> _Direction_
Copy the entries below word for word, from their first line through the line that contains "click(80, 612)", and leave the pictures out of your copy.

========================

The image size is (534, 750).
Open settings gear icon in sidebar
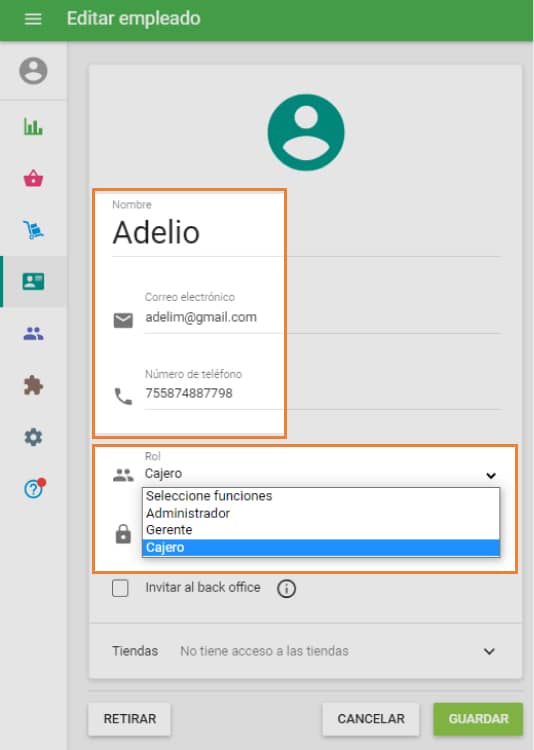click(x=33, y=437)
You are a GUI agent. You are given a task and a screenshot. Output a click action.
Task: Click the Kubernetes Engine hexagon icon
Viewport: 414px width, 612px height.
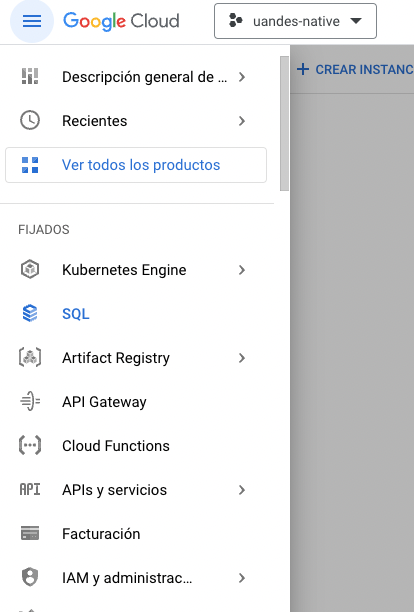click(x=30, y=269)
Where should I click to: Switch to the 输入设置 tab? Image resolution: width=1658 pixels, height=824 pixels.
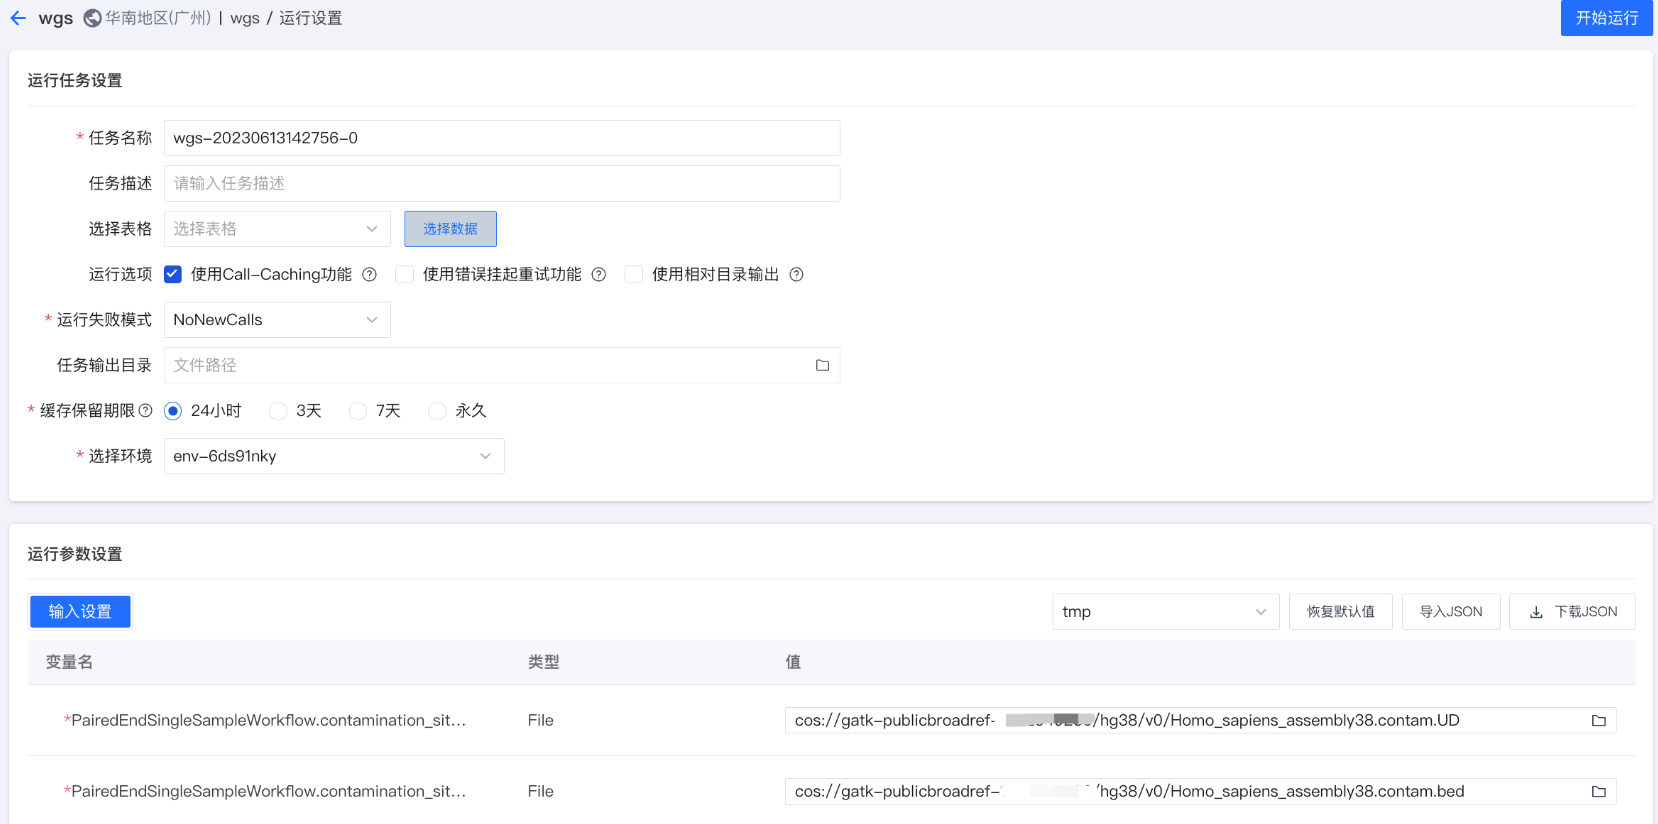click(80, 612)
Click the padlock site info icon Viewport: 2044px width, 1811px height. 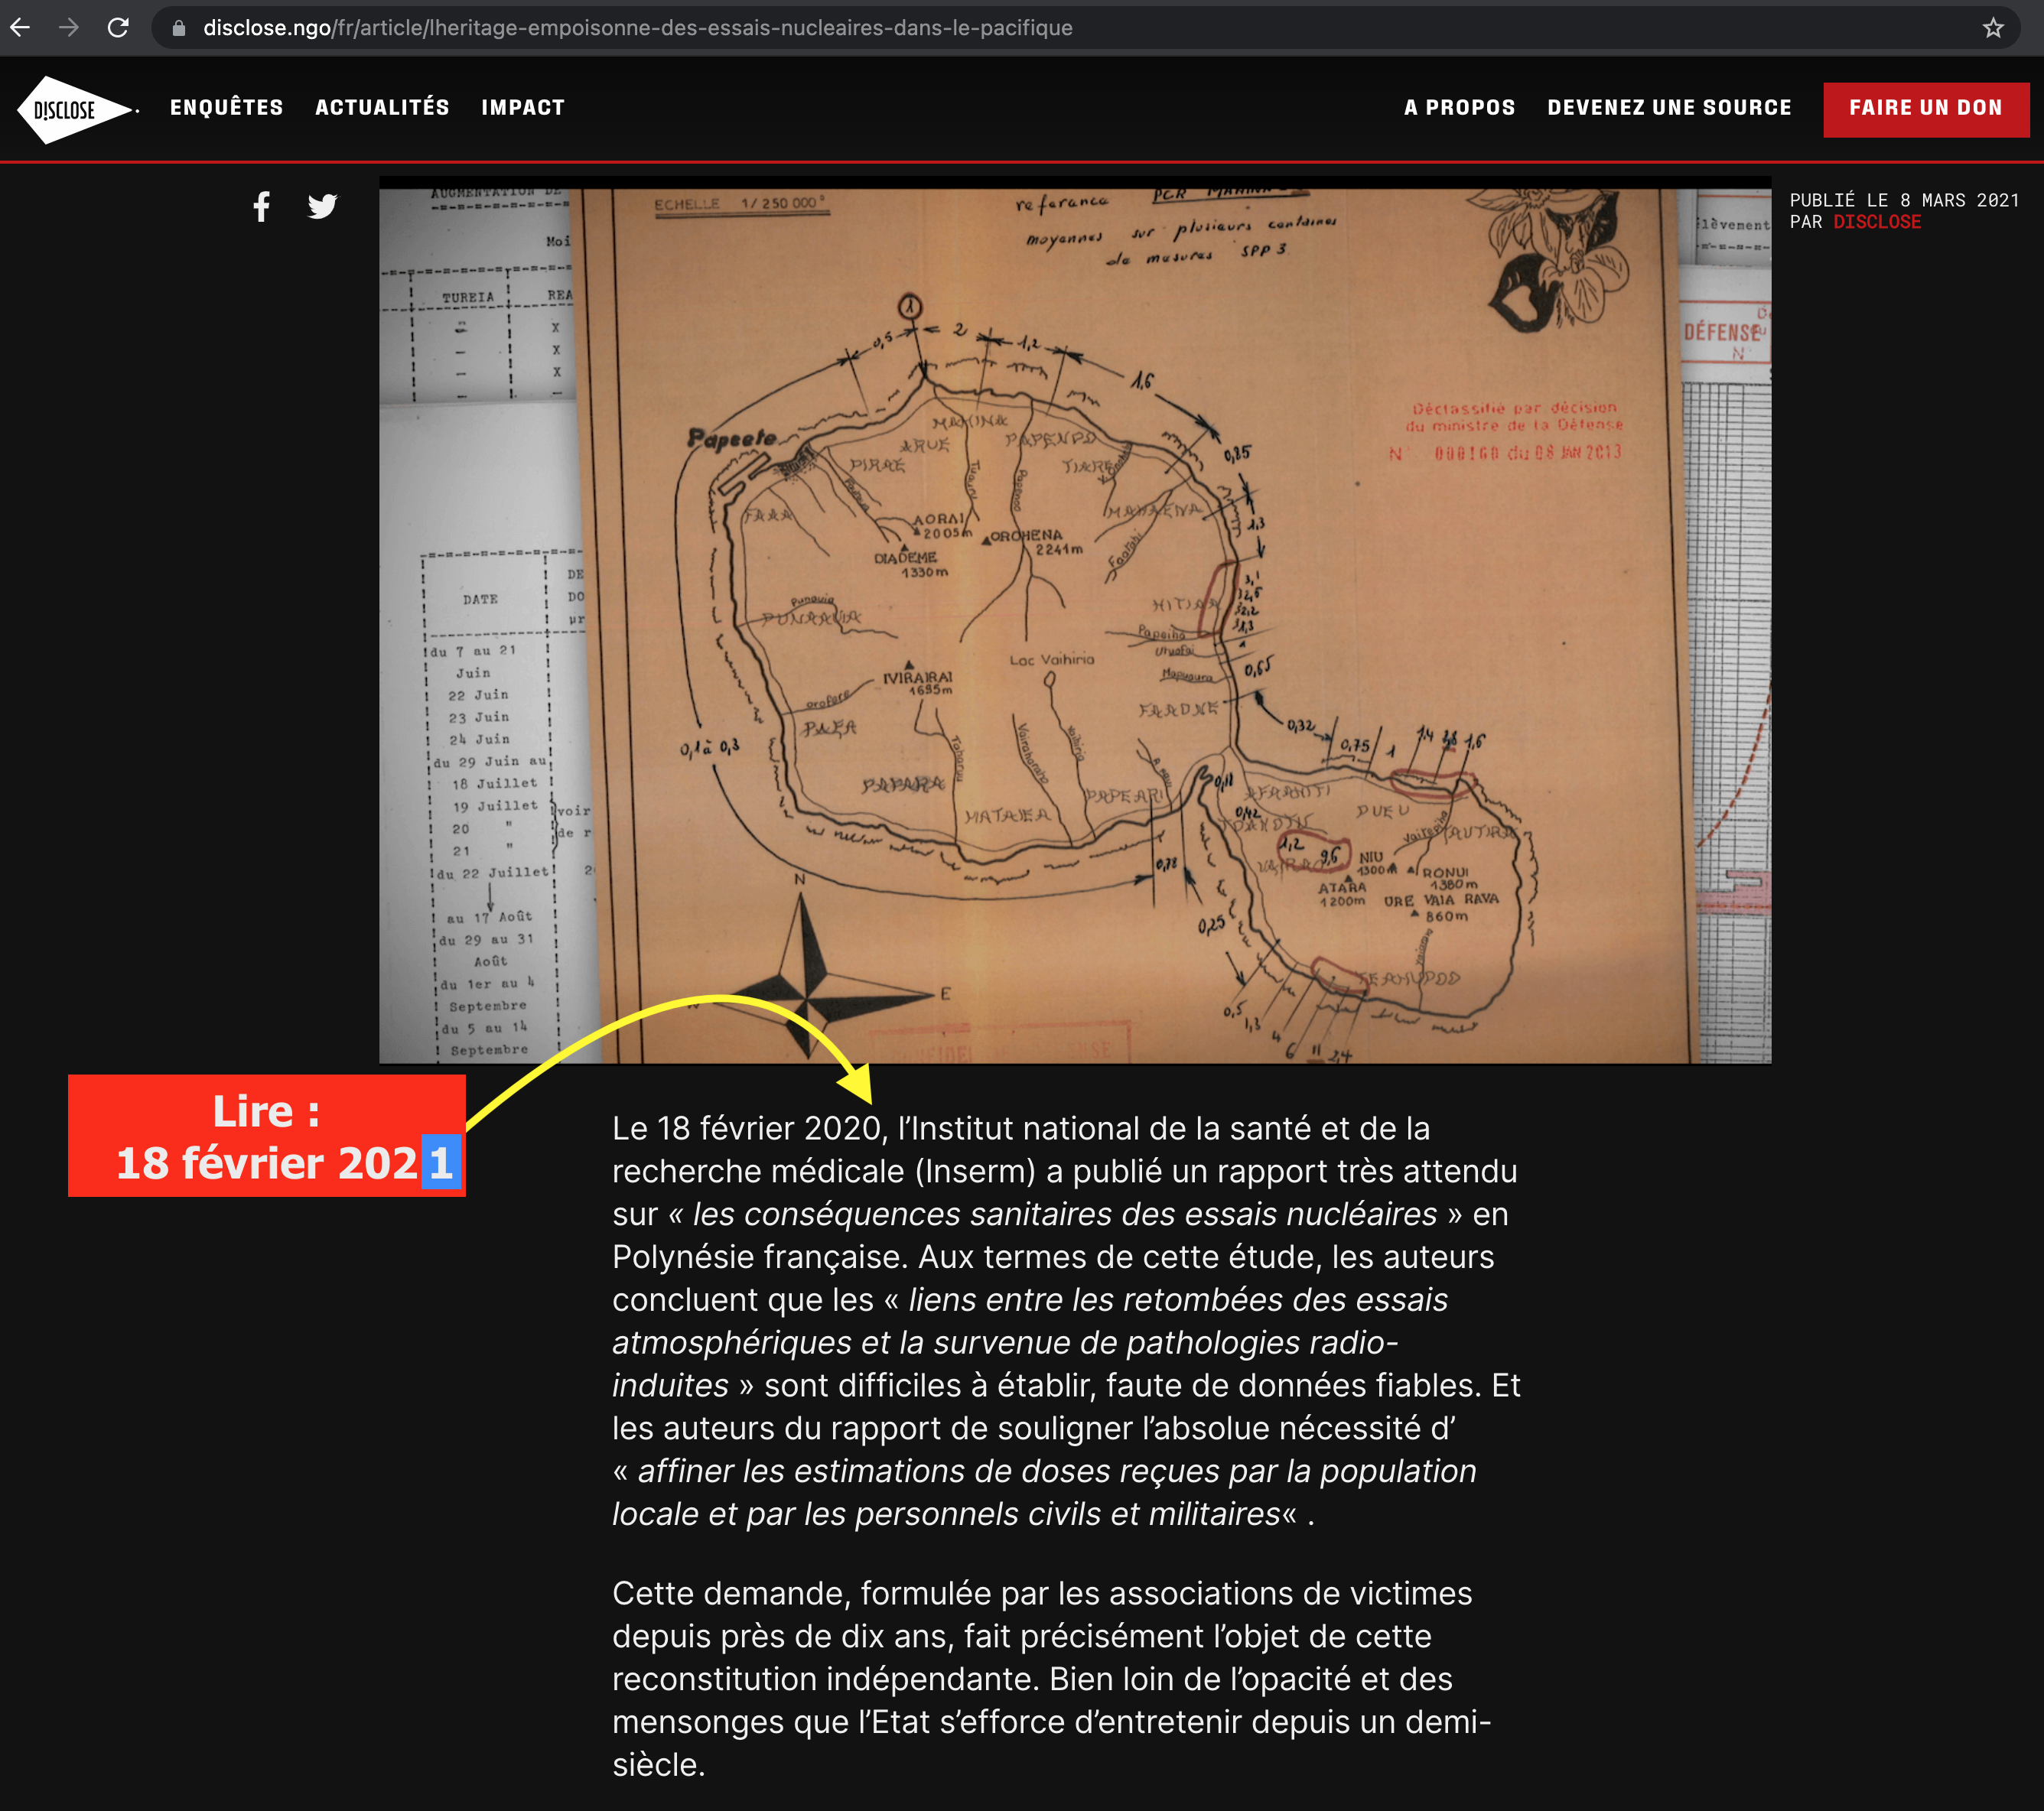179,28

========================

> _The response_
The image size is (534, 750).
Open settings gear icon in sidebar
click(x=33, y=437)
You are a GUI agent. You are given a task and a screenshot. Output a click action.
Task: Click the Kubernetes Engine hexagon icon
Viewport: 414px width, 612px height.
click(x=30, y=269)
Where should I click to: Switch to the 输入设置 tab? Image resolution: width=1658 pixels, height=824 pixels.
click(80, 612)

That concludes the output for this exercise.